Posted on: September 29th, 2012 by Pete Agur

 

“BRIGHT, ACTION-ORIENTED PEOPLE ARE MOST COMFORTABLE WHEN THEY HAVE A SENSE OF CONTROL AND DIRECTION IN THEIR LIVES. THAT’S WHY THEY MAKE SUCH GOOD PILOTS AND MECHANICS.”

 

“A MANAGER WHO HAS MASTERED GRIPE JUDO IS ABLE TO DIVERT THE ENERGY OF THE GRIPE INTO POSITIVE ACTION ON BEHALF OF THE DEPARTMENT AND ITS CUSTOMERS.”

 

SUMMARY: Complainers can sap the enthusiasm and teamwork—the life—out of a once-cohesive aviation department. But for a manager to ignore, reject, or actively fight the griping and the griper is a losing proposition for all. The more productive approach is to see most griping for what it is—frustration by action-oriented people—and invest the complainer with the responsibility to help facilitate positive change.

 

“What’s your gripe?” Sounds like a game show, doesn’t it? In fact, it is one of the most challenging games managers get to play—whether you want to or not! What are the rules? Who starts the game? How do you win? If you don’t know the answers to these questions, you and your department are sure to lose, big time!

 

Gripe is a game the whole aviation department family can play. And, flight crew members have a reputation of taking it to its highest levels.

**REQUEST A**
Decide whether each statement below agrees with the griping article. Answer yes or no for each one, and quote the exact words from the article that settle it.
(i) Flight crew members are said to take griping to its highest levels.
(ii) The article advises managers to actively fight the griper.
(iii) Bright, action-oriented people are said to make good pilots and mechanics.
**REQUEST B**
Translate this sentence from the griping article into Spanish: "Gripe is a game the whole aviation department family can play."
**REQUEST C**
Continue the griping article, starting right after its final sentence.

[Item coordinate records]
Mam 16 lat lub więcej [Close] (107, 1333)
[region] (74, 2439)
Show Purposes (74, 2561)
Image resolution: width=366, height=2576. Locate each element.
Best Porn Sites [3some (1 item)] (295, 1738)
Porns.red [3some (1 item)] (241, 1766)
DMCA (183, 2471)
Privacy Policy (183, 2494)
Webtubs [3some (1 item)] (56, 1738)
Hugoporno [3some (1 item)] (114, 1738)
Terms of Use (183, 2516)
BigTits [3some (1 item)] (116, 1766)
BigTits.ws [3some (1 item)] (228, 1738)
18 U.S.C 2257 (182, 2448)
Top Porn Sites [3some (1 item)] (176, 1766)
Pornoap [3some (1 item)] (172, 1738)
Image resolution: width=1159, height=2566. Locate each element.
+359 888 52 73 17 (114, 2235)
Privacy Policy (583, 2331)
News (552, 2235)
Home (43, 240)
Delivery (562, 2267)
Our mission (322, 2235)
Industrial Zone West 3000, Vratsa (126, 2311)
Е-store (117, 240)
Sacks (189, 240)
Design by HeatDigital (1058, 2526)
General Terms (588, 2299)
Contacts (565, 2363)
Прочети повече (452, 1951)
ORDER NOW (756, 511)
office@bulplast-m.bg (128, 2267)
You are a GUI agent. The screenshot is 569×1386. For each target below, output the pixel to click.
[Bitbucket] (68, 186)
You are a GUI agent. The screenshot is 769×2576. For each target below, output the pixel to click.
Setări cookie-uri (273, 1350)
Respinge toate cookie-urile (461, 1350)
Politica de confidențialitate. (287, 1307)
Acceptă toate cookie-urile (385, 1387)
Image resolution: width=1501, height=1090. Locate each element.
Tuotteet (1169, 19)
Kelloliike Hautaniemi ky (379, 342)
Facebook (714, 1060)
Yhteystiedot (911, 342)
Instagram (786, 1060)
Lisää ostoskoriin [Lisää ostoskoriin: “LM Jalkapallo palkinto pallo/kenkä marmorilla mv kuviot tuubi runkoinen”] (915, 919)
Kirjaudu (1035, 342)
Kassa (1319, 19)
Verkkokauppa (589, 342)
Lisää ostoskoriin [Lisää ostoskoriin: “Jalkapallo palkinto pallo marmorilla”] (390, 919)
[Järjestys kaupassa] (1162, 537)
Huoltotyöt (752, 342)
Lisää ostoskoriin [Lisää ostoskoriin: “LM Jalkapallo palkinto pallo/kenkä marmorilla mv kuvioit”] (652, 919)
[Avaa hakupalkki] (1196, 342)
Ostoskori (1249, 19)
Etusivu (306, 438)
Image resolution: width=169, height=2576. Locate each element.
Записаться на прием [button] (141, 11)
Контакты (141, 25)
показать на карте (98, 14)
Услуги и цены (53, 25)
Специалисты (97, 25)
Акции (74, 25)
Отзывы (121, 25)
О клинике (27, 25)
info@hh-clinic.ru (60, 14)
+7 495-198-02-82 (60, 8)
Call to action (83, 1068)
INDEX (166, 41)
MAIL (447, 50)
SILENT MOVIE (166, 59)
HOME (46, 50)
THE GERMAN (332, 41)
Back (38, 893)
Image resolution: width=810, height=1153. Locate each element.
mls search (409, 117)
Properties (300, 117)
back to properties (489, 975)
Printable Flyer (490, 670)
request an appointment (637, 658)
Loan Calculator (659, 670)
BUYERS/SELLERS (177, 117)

**WRITTEN RESPONSE A**
(i) Yes: "flight crew members have a reputation of taking it to its highest levels."
(ii) No: "for a manager to ignore, reject, or actively fight the griping and the griper is a losing proposition for all."
(iii) Yes: "THAT’S WHY THEY MAKE SUCH GOOD PILOTS AND MECHANICS."

**WRITTEN RESPONSE B**
La queja es un juego que toda la familia del departamento de aviación puede jugar.

**WRITTEN RESPONSE C**
But, do flight crew members really complain that much? Some do. Some don’t. However, enough do that their reputation is well known. The evidence is abundant. A few examples of how commonplace griping has become include:

 

  • Technicians get descriptions of aircraft problems from the flight crews on a “squawk” or “gripe” sheet.

 

  • Many schedulers and dispatchers have a sign posted by their desks with the word “Whining” in a big circle with a diagonal red line through it.

 

  • Flight attendants ask the riddle, “What is the difference between a jet engine and a pilot? Answer: The jet engine quits whining when it arrives at the airport.”

 

So why do some pilots gripe so much? It may be industry endemic. Aviation attracts very bright people who are action-oriented. In addition, many aviation professionals are perfectionists. As a result, they can be extremely good at identifying what is “wrong,” at least from their perspective.

 

Put two of these folks together for long hours in a small arena, like a cockpit or an FBO waiting room, and you have the ingredients for a great game of Gripe. They can use those oodles of hours to hash over their managers’ every action and decision (or inaction or non-decision). So, you could be easy meat for these pros.

 

But it can be to your benefit that your people are always looking for better ways to do things. If you win the Gripe game you can harness the most powerful resource you have: a group of great people working together to create wonderful results.

 

Some managers set themselves up to lose the Gripe game from the beginning. They try to avoid playing the Gripe game in any form. They think if they ignore it, the griping will go away. Wrong! Once you have been struck with the gauntlet of a gripe a response is required. Otherwise, the griper wins by default. Worse yet, you lose… the respect, the commitment, and the support of not only the griper, but of the whole group.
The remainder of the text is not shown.